I was born to Pat and John, and before long we moved to Bristol where I still live.  I don't have any memories before the age of six because at six years old I was in the hospital and I remember being told that my father was dead.  He was 40 years old and had died of a heart attack.  The next memory I have is of the funeral.  My whole world shattered and I cried all the time.  You see I didn't see my dad after he died and I wasn't sure if he was still alive or not.  Had he really died or just left me?  We went to visit the grave but I still wasn't sure and for years I used to look around to see if he was there, but over time I forgot what he looked like and came to the conclusion that if he was alive he really didn't want to know me.  It took years for me to believe I could be in the world and he wasn't here with me. 

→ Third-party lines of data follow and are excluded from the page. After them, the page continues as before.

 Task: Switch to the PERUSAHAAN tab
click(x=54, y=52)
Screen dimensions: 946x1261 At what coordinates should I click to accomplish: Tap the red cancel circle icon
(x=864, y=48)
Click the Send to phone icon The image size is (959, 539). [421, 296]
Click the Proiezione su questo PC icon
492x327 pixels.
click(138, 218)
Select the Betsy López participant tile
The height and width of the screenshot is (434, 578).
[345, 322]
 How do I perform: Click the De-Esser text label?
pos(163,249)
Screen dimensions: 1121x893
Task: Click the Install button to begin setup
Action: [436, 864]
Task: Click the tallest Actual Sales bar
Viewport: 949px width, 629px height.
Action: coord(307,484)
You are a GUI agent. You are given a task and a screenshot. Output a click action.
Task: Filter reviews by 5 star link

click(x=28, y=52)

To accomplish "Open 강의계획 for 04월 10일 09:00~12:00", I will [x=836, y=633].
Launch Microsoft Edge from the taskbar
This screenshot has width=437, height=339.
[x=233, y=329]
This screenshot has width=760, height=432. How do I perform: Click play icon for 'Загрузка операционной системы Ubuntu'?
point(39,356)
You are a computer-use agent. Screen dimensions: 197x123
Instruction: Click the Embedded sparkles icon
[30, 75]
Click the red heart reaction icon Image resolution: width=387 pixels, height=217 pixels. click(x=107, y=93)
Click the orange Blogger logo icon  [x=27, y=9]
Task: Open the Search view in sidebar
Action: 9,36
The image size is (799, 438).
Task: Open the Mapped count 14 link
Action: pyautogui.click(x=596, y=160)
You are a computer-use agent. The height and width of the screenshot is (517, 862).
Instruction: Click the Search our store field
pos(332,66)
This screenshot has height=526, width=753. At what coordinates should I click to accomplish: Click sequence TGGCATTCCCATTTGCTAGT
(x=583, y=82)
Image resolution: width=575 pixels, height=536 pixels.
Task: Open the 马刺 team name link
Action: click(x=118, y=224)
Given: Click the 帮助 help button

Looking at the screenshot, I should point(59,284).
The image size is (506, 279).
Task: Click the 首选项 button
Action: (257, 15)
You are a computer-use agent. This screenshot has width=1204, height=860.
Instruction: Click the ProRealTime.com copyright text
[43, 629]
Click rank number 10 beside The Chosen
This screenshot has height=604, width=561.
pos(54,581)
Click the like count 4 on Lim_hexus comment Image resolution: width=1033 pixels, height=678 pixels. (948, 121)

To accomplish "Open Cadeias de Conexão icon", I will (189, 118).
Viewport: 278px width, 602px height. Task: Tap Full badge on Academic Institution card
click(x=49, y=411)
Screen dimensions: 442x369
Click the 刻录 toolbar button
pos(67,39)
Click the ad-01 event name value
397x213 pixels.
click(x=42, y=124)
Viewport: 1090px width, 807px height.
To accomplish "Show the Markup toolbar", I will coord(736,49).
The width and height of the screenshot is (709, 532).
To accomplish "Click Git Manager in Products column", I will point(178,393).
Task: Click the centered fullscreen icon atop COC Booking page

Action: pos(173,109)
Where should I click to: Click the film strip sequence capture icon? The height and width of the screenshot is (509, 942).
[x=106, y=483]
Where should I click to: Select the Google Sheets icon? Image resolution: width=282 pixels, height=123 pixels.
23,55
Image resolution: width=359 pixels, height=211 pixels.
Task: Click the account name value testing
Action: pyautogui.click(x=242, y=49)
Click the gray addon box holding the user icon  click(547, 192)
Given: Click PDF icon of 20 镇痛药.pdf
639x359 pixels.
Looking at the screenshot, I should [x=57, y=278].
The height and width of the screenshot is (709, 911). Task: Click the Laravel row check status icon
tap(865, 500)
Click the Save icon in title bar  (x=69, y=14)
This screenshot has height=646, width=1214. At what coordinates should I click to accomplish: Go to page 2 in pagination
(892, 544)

We moved and at the age of 13 my life changed again because my mum met and married another man.  I was really happy for my mum, they seemed so in love.  I learned to get along with my new Step Father.  I knew that before long I would leave home and my mum would have someone to be with her and look after her and that was great.  Her new husband, Ken, was very practical and over the years he would try and help the family where he could but there wasn't a bond between us, just my mum but I was OK with that.  After all I had lost my dad and there was nothing I could do about it.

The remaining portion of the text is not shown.